For this reason, modern historians of slavery have grown increasingly
dissatisfied with what can be gleaned from the ancient narratives. Many
have turned to archaeology, epigraphy, laws, works of philosophy, plays,
poems and novels to gain an additional perspective. In this way they
“fill in the gaps” and often create new narratives entirely. This
process, which Niall McKeown (M.) refers to as the “invention of ancient
slavery,” is the subject of this book. More specifically, what concerns
M. is the way modern historians select, edit and interpret sources to
produce works on ancient slavery, and the extent to which this method is
shaped by the particular cultural, social, sexual, economic and political
ideologies held by contemporary scholars. Very often, M. notes, modern
scholars run the risk of reading the history they wish to compose into the
sources, rather than drawing this history from them. He therefore takes
upon himself the task of illustrating how the mindset of the modern author
shapes the history he or she “invents,” and how one “invention” is
often discarded by later scholars who proffer an invention of their own.

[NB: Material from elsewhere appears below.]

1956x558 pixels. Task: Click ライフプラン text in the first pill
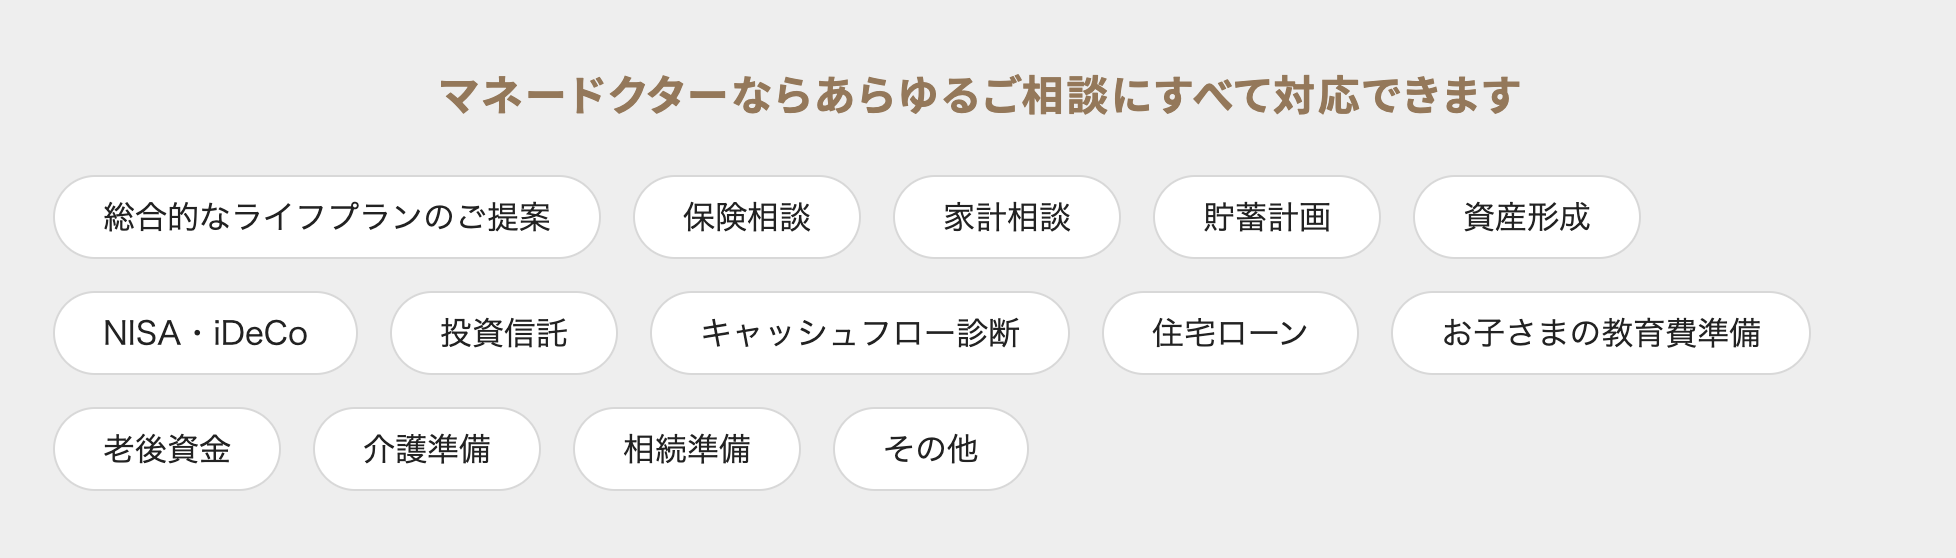[328, 217]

As a graphic illustration of this procedure, M. takes note in his first
chapter of the way the origins of slaves in the late Roman Empire and the
influence of freedmen of eastern backgrounds were discussed in the 1930s.
Using data such as the names preserved in funerary inscriptions and other
mentions of freedmen in various literary sources, scholars such as Tenney
Frank and Mary Gordon tested the claim (frequently asserted by authors
writing during the Late Empire) that slaves and freedmen brought from the
east had an enervating effect on the Romans through “race-mixing.” M.

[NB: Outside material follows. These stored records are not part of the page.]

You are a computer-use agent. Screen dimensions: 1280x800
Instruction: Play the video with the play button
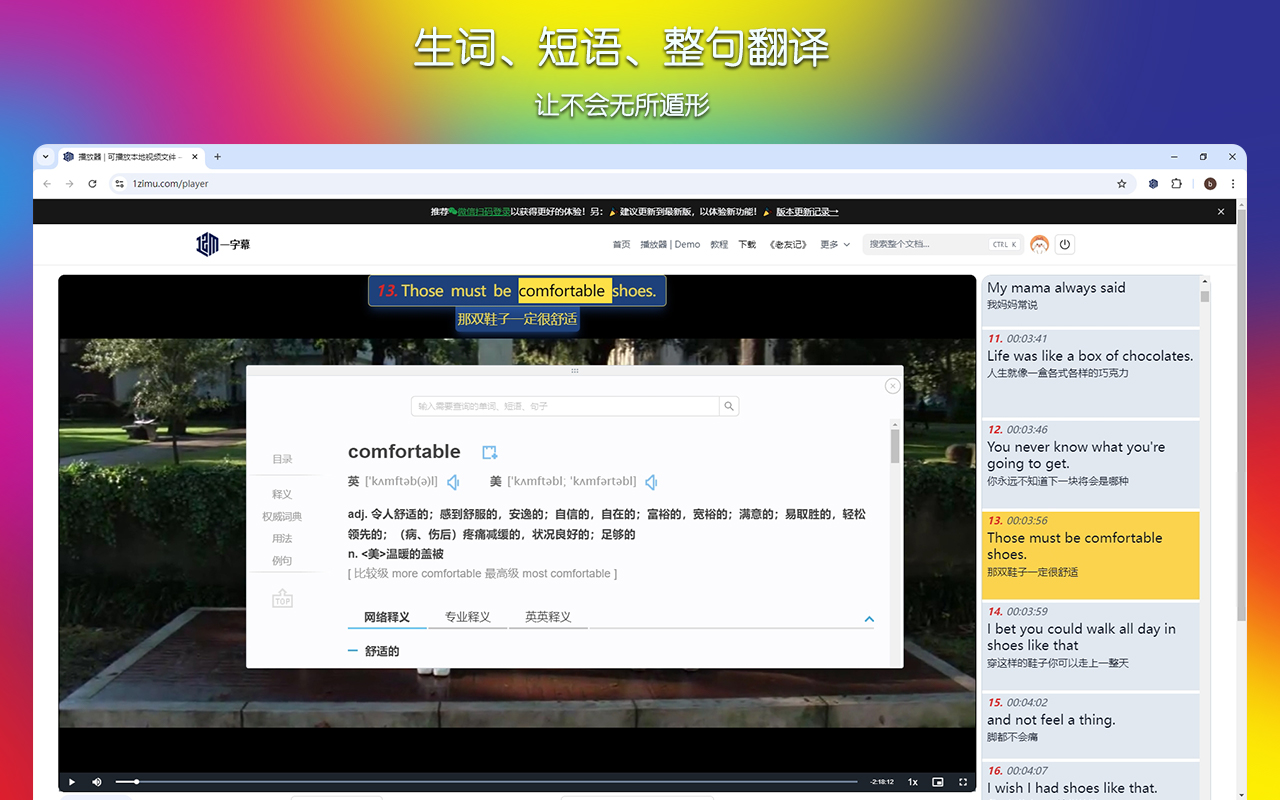(x=70, y=781)
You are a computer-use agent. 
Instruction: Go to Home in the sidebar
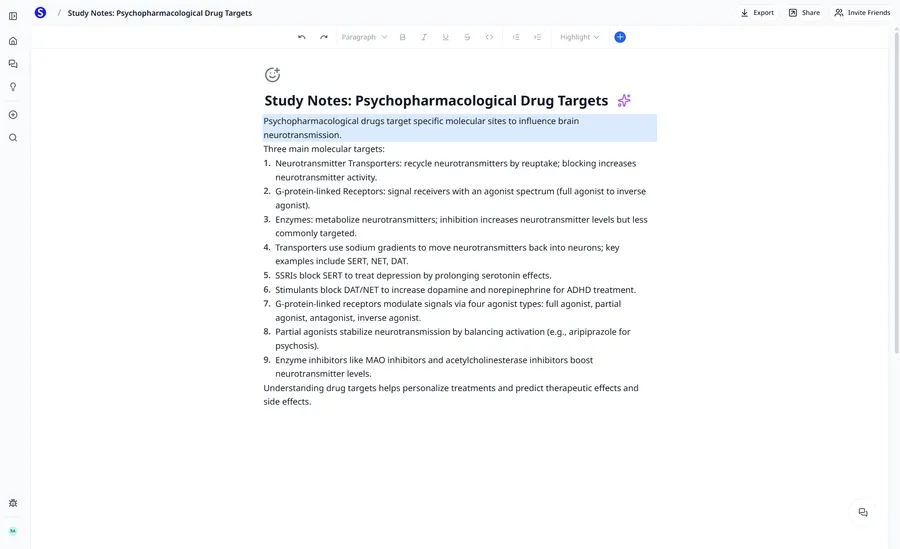pos(13,41)
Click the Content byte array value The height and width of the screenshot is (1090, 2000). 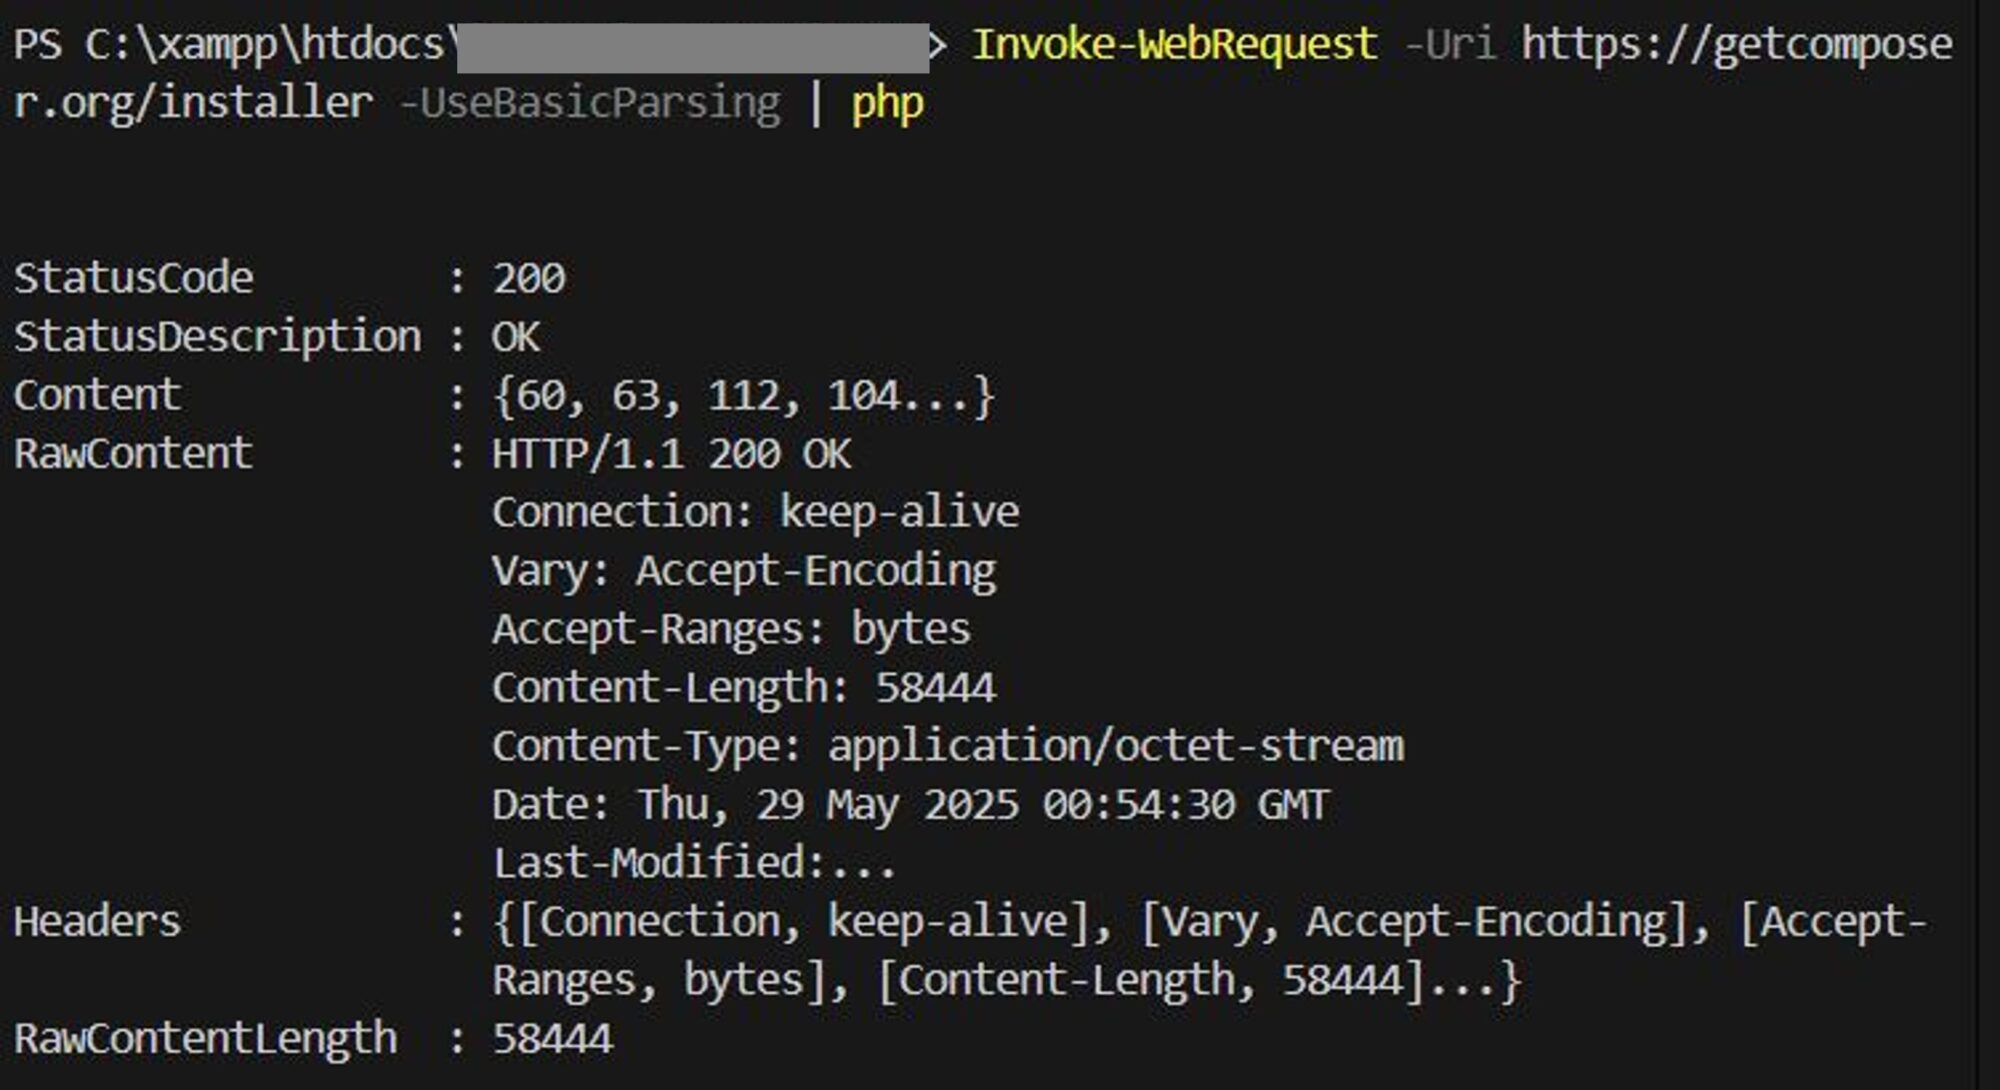pyautogui.click(x=743, y=396)
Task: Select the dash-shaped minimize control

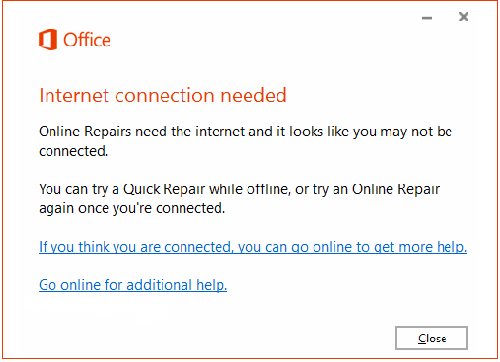Action: coord(427,18)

notes that this was a regular feature of the depiction of slavery and its
effects in works written before 1939, and while the conclusions drawn may
be repugnant to contemporary sensibilities, that repugnance is not
necessarily due to the fact that this is bad history; the use of epigraphy
and the literary historical sources underlying such claims is solid. Modern
work on freedmen and their influence does not proceed under the hypothesis
that there was any such deleterious influence of “race-mixing” and
tends to reject claims made by the ancients to that effect as revolting.
This can lead—and indeed has led—scholars to dismiss out of hand the
work of those like Gordon and Frank, who are more willing to accept the
assertions made by Romans of the time (and to conduct analysis on it). M.
observes that while this tendency is understandable (one to which he admits
he himself is prone), it must be recognized that it exists more because
scholars today find the initial premise unsettling and less because works
written under such premises used epigraphical and narrative evidence
poorly.
It is not just the passage of time (and the changes in perception that have
accompanied it) that has led to the invention and reinvention of slavery.
M. also argues that there is a divergence produced by what he terms
“geography.” What M. seems to mean by this is a tendency among
Anglophone scholars in particular to look at slavery in a way different
from that which informed the opinions of their counterparts in Germany and
the former Soviet Union. In Germany, and in particular at Mainz,
scholarship has raised the possibility that slavery was not as dire an evil
as is sometimes thought. [[1]] (M. entitles this section “Every cloud has
a silver lining”). Evidence for this interpretation can be found in
oracular questions, which can be mined to show bonds of affection and
loyalty between masters and slaves. But such an invention must also ignore
the many bits of contrary evidence in these selfsame oracular responses:
some do show what appears to be affection between slave and master, but
many others display the opposite (questions involving fugitive slaves, for
example). This introduces a theme to which M. returns again and again:
almost none of the sources used to support one view of slavery conclusively
rules out others.
Thus, in contrast to the Mainz school, the Anglophone tradition [[2]]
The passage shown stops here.